Job:
Print everything from the start of the entries down to the line containing "Looking at the", keeping the lines identical and leaving out the pictures.

START Exercise data

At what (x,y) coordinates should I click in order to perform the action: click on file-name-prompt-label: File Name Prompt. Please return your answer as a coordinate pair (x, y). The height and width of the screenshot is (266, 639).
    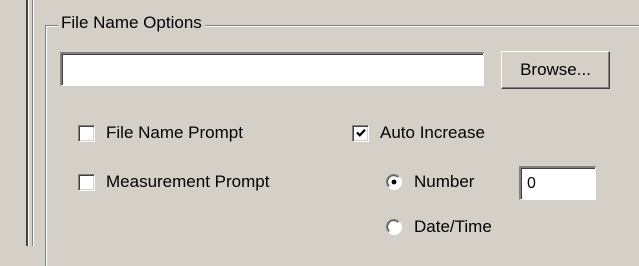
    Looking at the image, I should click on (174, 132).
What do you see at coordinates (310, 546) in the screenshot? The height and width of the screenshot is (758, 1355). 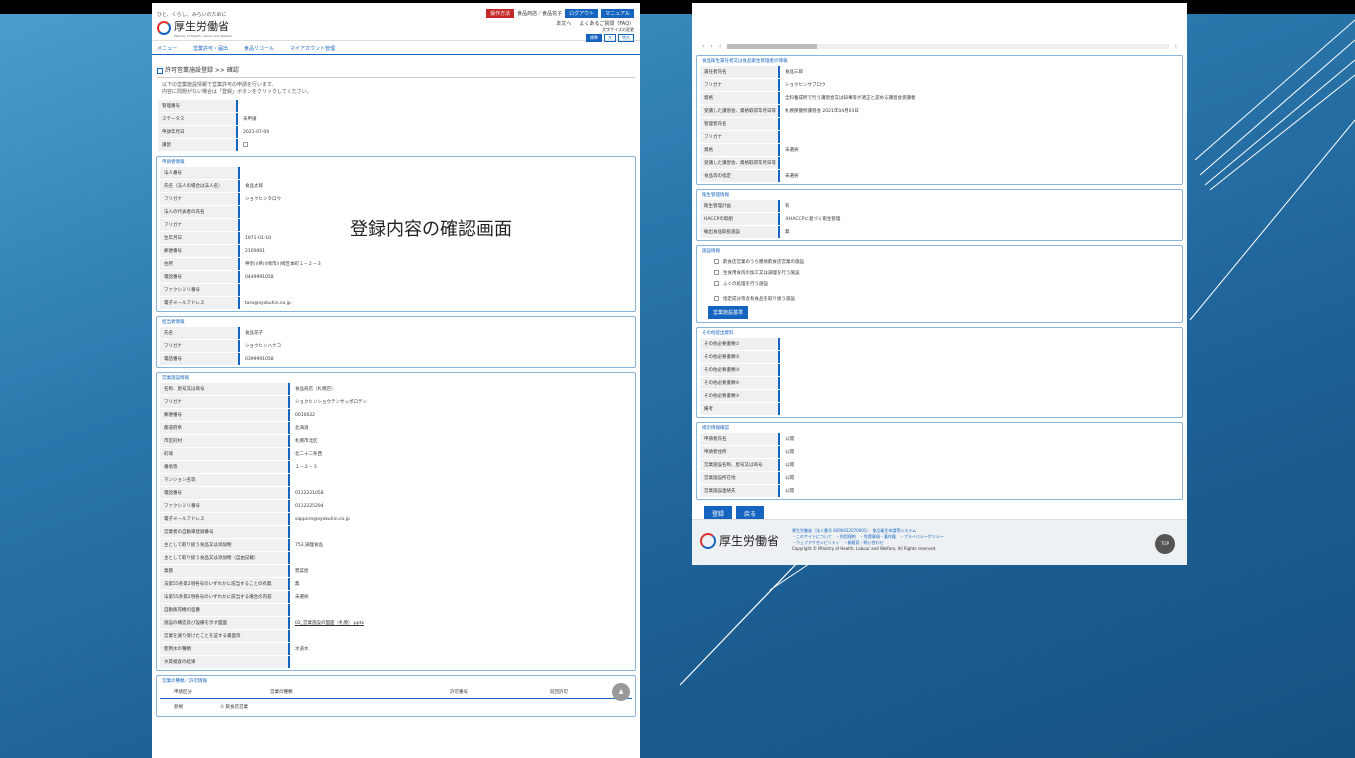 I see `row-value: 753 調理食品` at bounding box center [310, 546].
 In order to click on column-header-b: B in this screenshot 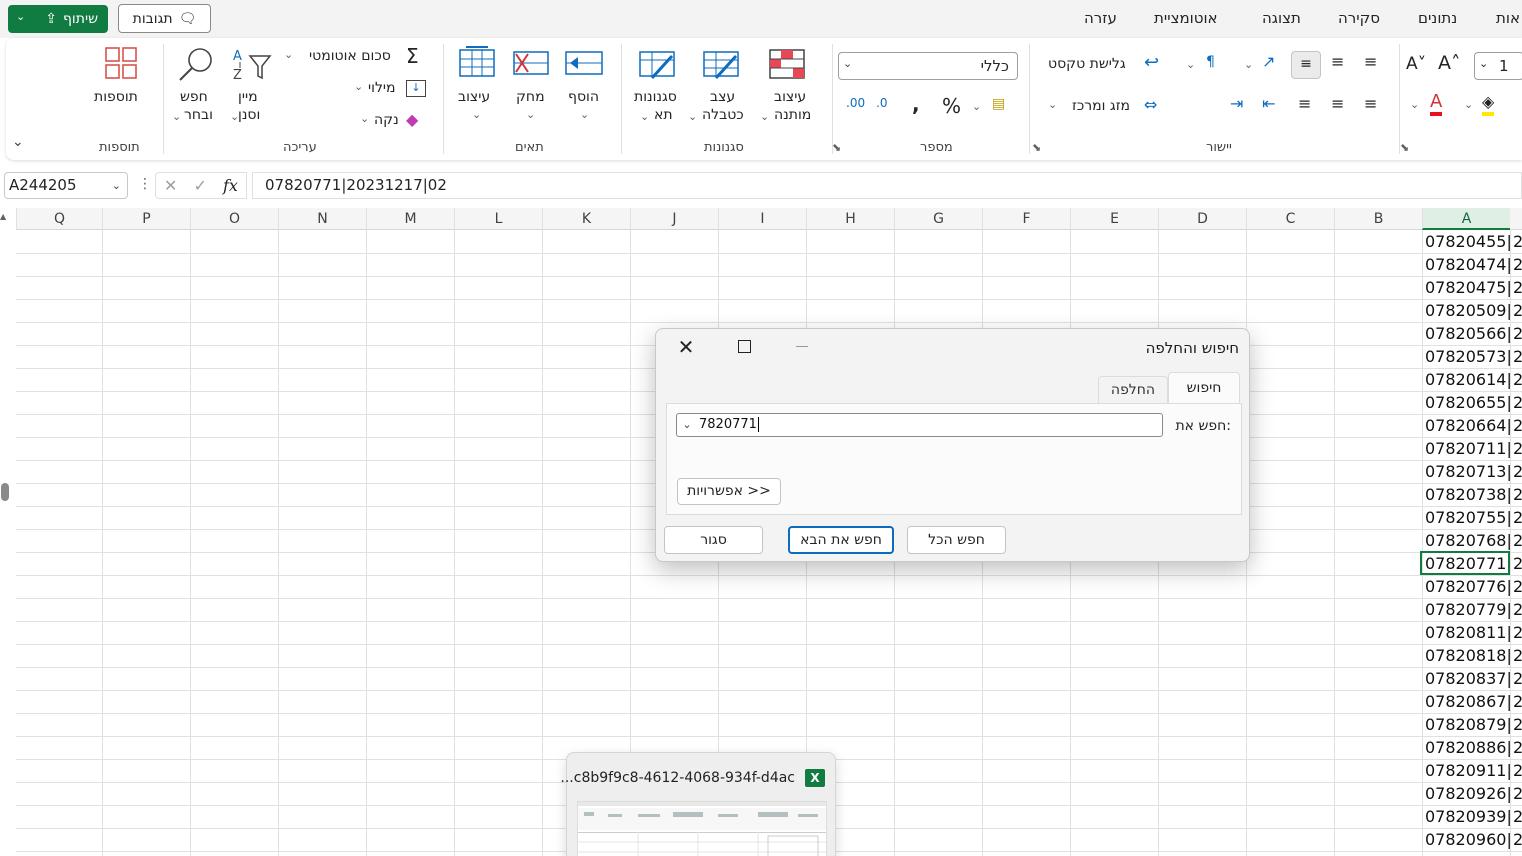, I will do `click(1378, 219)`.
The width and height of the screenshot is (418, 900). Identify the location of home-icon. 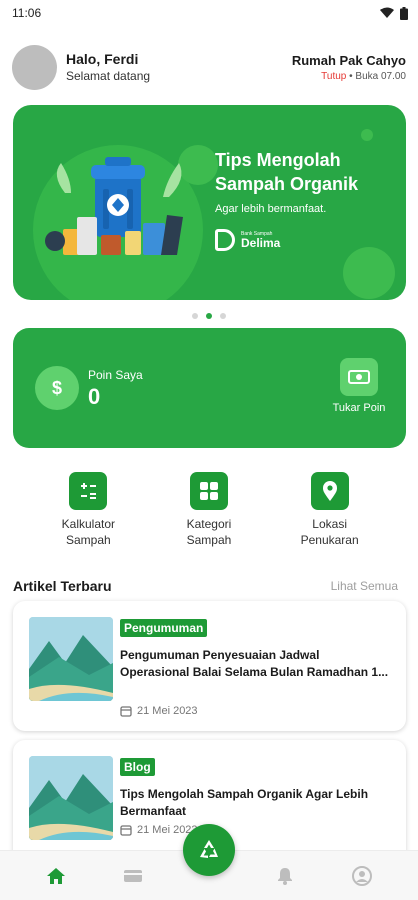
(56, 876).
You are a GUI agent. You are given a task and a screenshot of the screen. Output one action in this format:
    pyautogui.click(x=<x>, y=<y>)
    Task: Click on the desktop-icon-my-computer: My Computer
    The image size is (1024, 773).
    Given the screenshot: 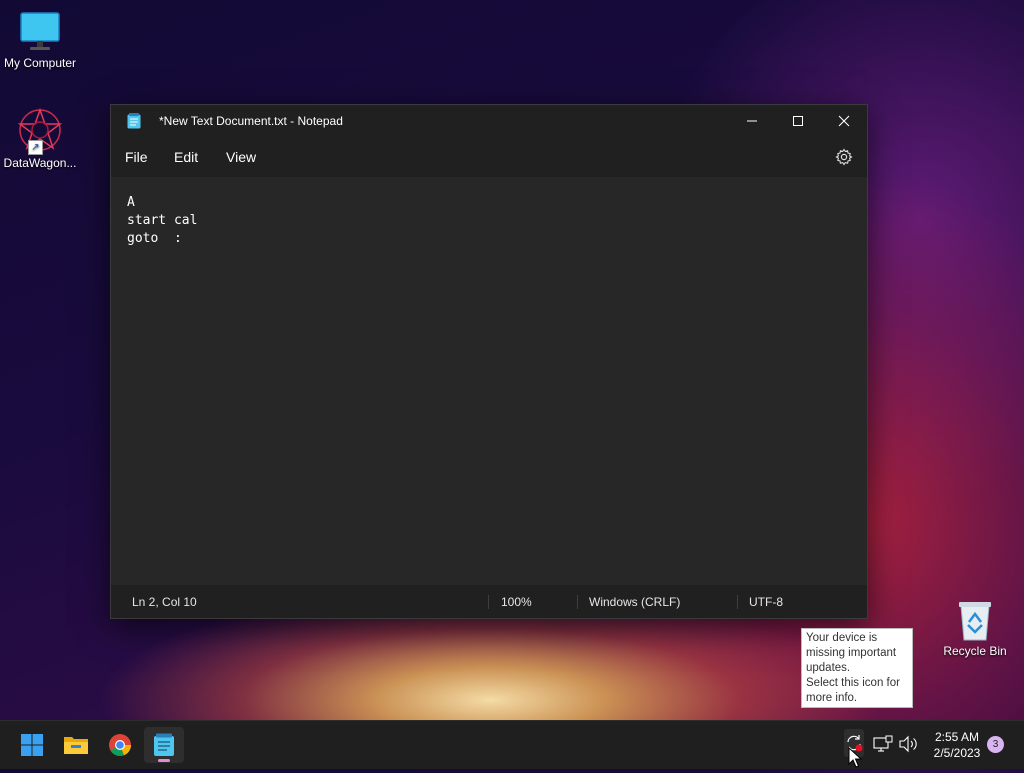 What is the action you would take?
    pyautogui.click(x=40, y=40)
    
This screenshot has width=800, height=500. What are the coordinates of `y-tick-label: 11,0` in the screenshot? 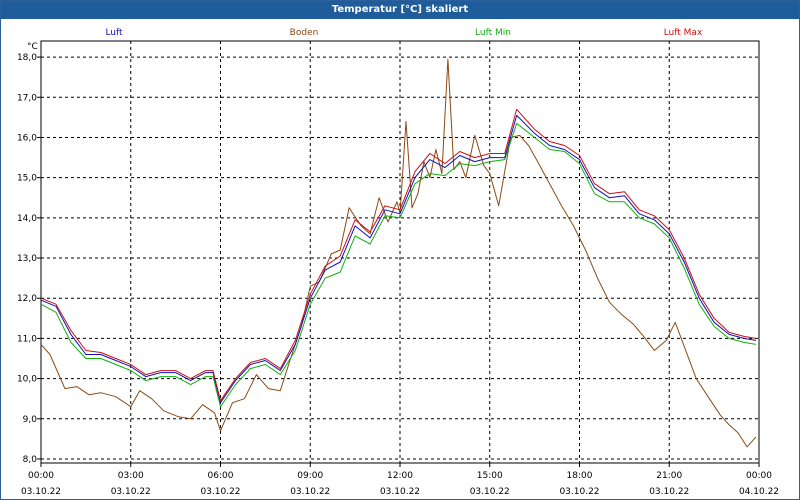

END Exercise data

Written response:
At what (x,y) coordinates should I click in order to perform the action: click on file-name-prompt-label: File Name Prompt. Please return your answer as a coordinate pair (x, y). The height and width of the screenshot is (266, 639).
    Looking at the image, I should click on (174, 132).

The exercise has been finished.